Autor
Palabras clave
Tribunal de Justicia
Acción exterior de la Unión Europea
respeto del derecho internacional
conflicto del Sahara Occidental
territorio no autónomo
principio de autodeterminación de los pueblos
Marruecos, potencia ocupante...
Resumen
El 4 de octubre de 2024 la Gran Sala del Tribunal de Justicia (TJ) dictó tres sentencias en respuesta a sendos recursos de casación y a una cuestión prejudicial, en los que se planteaba la interpretación y aplicación de determinados sectores de normas del derecho internacional (DI) y del derecho de la Unión Europea (DUE) con relación al conflicto del Sahara Occidental. El TJ ha reiterado, como no podía ser de otro modo, que el Sahara Occidental es un territorio no autónomo y que el pueblo saharaui tiene derecho a la libre determinación. No obstante, debe ser criticado que el TJ evite reconocer una realidad bien conocida: Marruecos es la potencia ocupante de este territorio, tras haberlo invadido con su ejército a finales de 1975. A pesar de ello y con buen criterio, el TJ por una parte considera que el Frente Polisario dispone de legitimación activa para presentar un recurso de anulación.
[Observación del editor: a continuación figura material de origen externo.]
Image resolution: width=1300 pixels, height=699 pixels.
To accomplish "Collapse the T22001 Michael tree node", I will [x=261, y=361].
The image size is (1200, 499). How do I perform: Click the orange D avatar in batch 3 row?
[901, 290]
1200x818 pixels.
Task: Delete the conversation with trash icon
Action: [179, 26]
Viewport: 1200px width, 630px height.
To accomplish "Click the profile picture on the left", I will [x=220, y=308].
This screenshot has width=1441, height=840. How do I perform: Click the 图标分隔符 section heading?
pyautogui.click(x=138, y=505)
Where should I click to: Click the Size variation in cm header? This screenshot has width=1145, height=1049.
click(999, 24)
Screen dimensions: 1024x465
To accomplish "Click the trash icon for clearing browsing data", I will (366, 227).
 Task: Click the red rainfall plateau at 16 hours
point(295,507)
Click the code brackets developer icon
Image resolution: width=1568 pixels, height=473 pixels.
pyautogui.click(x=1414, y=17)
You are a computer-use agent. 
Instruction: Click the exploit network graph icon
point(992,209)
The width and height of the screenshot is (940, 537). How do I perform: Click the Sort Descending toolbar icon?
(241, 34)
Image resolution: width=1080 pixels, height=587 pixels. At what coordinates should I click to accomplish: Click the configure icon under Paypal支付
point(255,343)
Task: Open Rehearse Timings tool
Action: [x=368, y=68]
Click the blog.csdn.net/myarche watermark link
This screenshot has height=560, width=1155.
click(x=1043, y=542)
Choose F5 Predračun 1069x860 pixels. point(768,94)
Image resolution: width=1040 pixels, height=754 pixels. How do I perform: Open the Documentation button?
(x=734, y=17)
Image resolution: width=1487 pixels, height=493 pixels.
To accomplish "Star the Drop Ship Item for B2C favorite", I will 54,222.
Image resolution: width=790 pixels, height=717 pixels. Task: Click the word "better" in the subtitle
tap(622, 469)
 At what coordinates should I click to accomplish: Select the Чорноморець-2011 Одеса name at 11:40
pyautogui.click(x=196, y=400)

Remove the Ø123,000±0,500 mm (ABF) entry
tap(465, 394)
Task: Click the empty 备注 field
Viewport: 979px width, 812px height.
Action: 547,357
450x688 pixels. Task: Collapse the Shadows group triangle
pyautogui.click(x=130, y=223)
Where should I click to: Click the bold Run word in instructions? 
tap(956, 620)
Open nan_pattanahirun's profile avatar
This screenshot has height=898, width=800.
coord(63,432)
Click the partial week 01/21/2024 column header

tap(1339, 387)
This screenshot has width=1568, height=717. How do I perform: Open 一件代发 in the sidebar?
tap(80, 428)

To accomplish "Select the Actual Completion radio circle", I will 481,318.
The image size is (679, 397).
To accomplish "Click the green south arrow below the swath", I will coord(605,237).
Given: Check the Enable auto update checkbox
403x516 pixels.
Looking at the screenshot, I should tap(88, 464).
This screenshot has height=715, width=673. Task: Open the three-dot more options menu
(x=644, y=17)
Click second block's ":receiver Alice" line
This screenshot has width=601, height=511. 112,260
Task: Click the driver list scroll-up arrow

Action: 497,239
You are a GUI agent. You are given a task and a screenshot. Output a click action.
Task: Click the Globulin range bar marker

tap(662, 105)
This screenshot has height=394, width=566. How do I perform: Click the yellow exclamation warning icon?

Por otra, llega a la conclusión de que la Unión Europea (UE), una organización internacional en cuyo tratado constitutivo se preceptúa que debe respetar el DI, no puede celebrar un acuerdo con Marruecos que sea de aplicación al Sahara Occidental sin contar con el consentimiento del pueblo saharaui. Aunque con una argumentación un tanto contradictoria, carente de base jurídica en el DI en vigor, indeterminada e incoherente, el TJ deja la puerta medio abierta para que en el futuro ese consentimiento pueda ser implícito, incluso con la oposición expresa del Frente Polisario.
Keywords
Court of Justice; European Union external action; respect for international law; Western Sahara conflict; non-self-governing territory; principle of self-determination of peoples; Morocco, occupying power...
Abstract
On 4 October 2024, the Grand Chamber of the Court of Justice (CJ) handed down three judgments in response to appeals and a question referred for a preliminary ruling, in which the interpretation and application of certain sectors of international law and European Union law in relation to the Western Sahara conflict were raised. The CJ has reiterated, as might be expected, that Western Sahara is a non-self-governing territory, and that the Saharawi people have the right to self-determination. However, it must be criticised that the CJ avoids acknowledging a well-known reality: Morocco is the occupying power of this territory, having invaded it with its army at the end of 1975. In spite of this, and with good judgment, the CJ, on the one hand, considers that the Polisario Front has standing to bring an action for annulment. On the other hand, it concludes that the European Union, an international organisation whose founding treaty stipulates that it must respect international law, cannot sign an agreement with Morocco that would apply to Western Sahara without the consent of the Saharawi people. Although with a somewhat contradictory argumentation, lacking a legal basis in existing international law, indeterminate and incoherent, the CJ leaves the door half open for such consent to be implicit in the future, even with the express opposition of the Polisario Front.